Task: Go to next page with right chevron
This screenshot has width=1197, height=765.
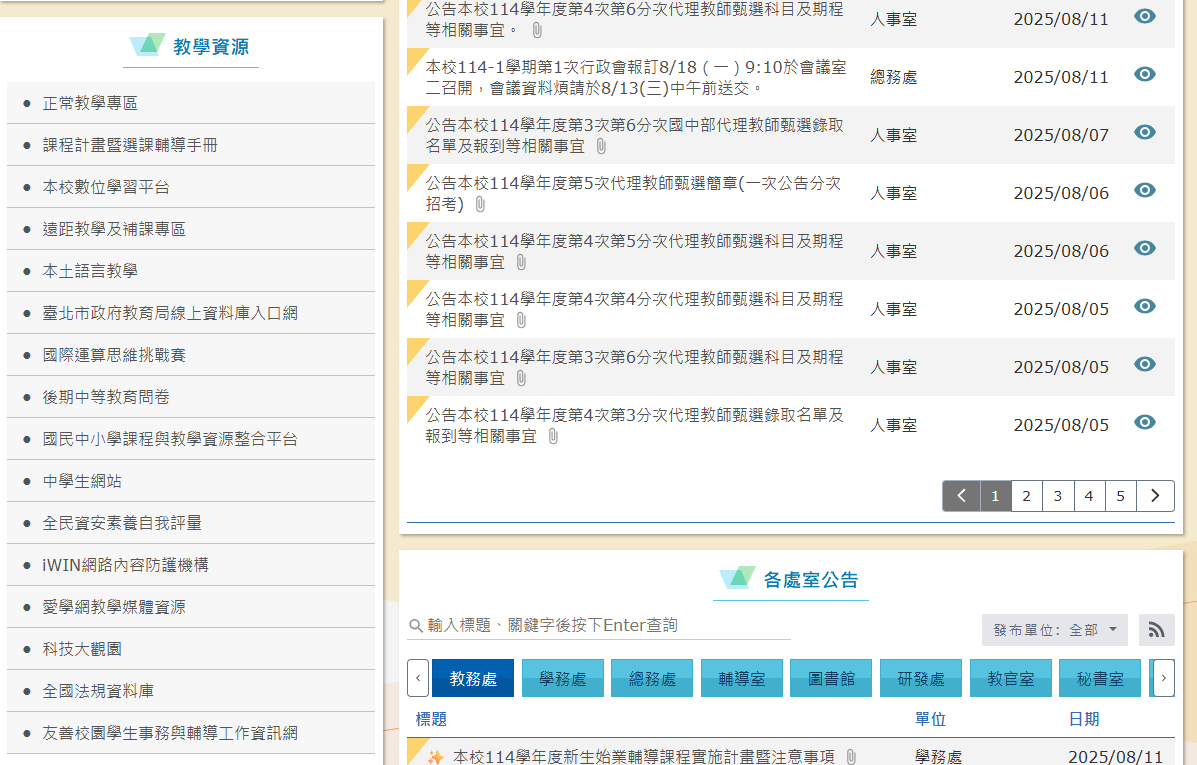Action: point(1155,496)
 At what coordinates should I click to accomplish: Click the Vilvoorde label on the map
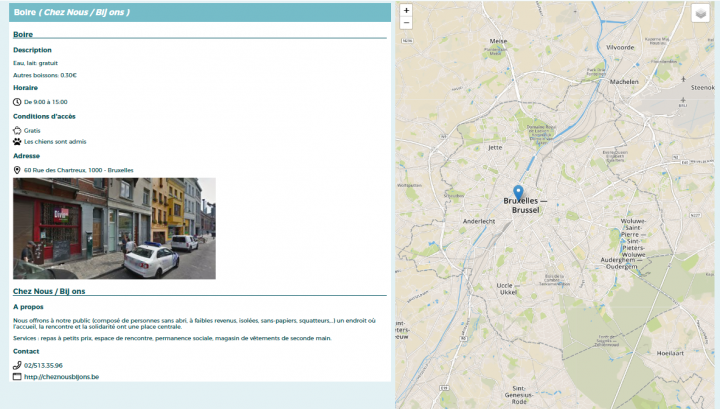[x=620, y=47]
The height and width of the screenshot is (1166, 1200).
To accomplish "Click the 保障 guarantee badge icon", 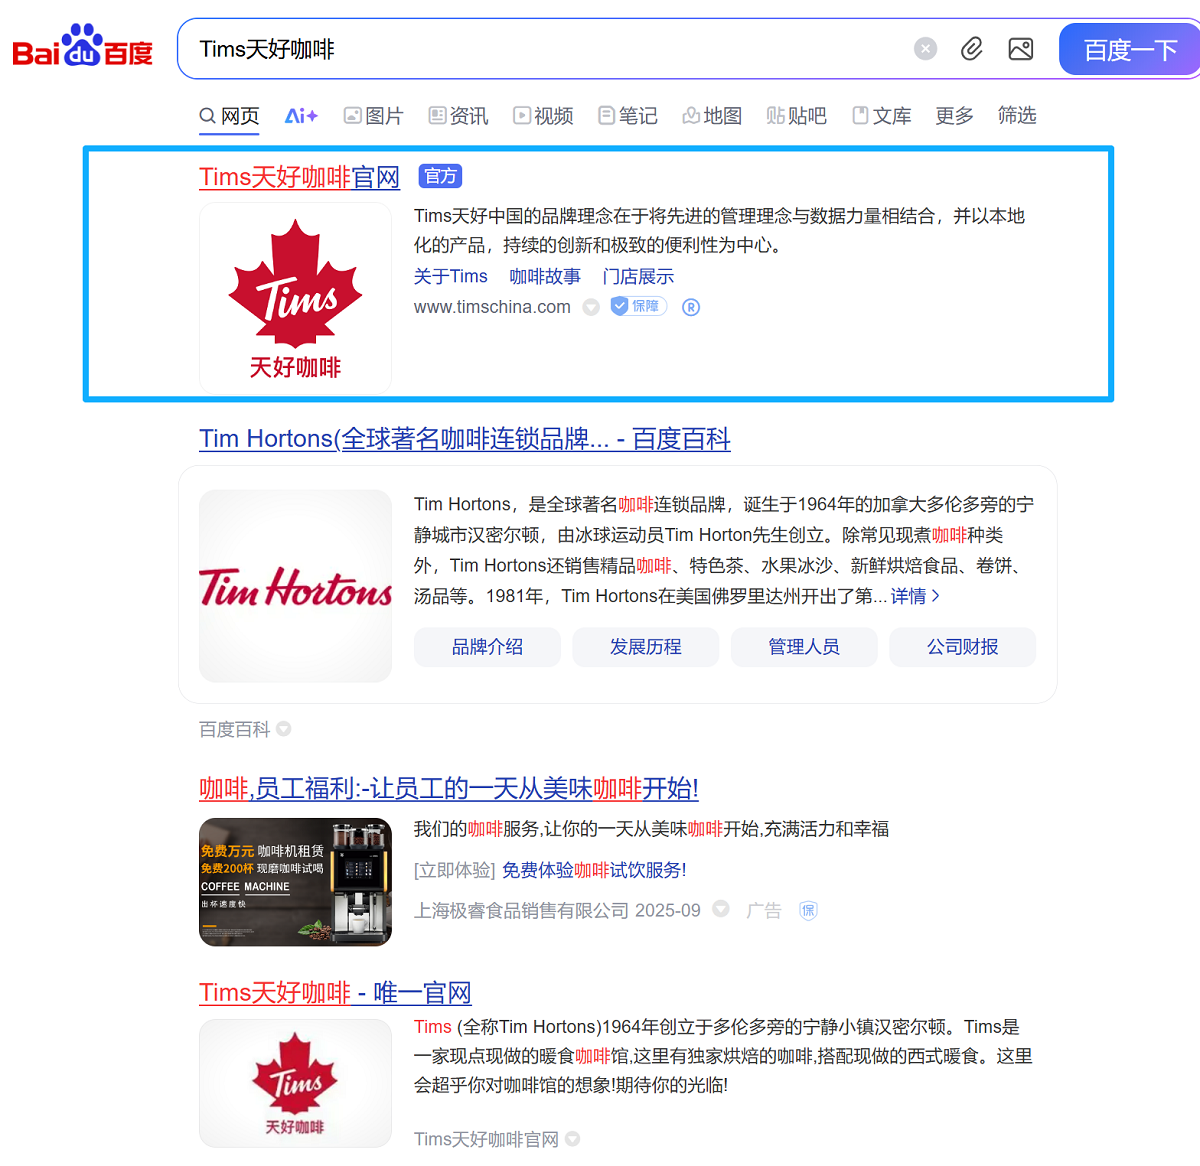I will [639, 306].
════
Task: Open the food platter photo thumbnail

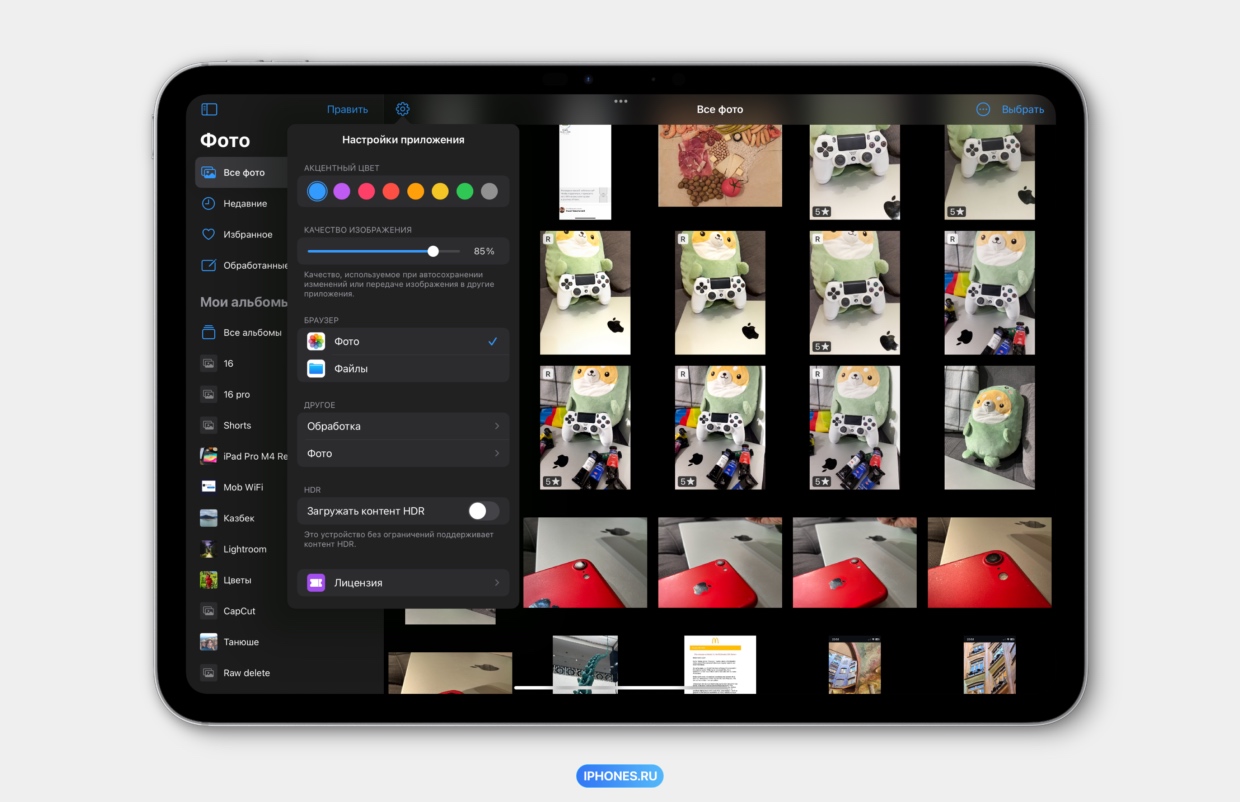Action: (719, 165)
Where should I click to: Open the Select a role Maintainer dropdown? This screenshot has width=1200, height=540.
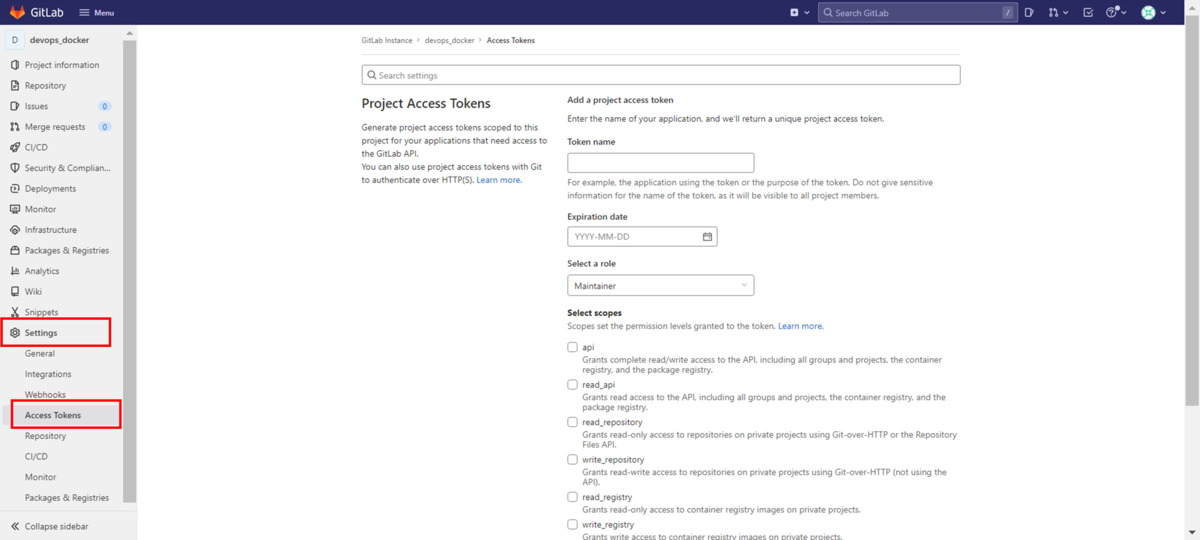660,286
════
-- Assignment --
Beginning with the line above that contains "Task: Go to next page with right chevron" and finishing with the line that contains "The height and", print those lines exactly and only. Skip all pictures.

-- Result for this exercise --
Task: Go to next page with right chevron
This screenshot has width=1197, height=765.
Action: point(1155,496)
 At what coordinates should I click to accomplish: Click the Vilvoorde label on the map
[x=620, y=47]
The height and width of the screenshot is (1166, 1200).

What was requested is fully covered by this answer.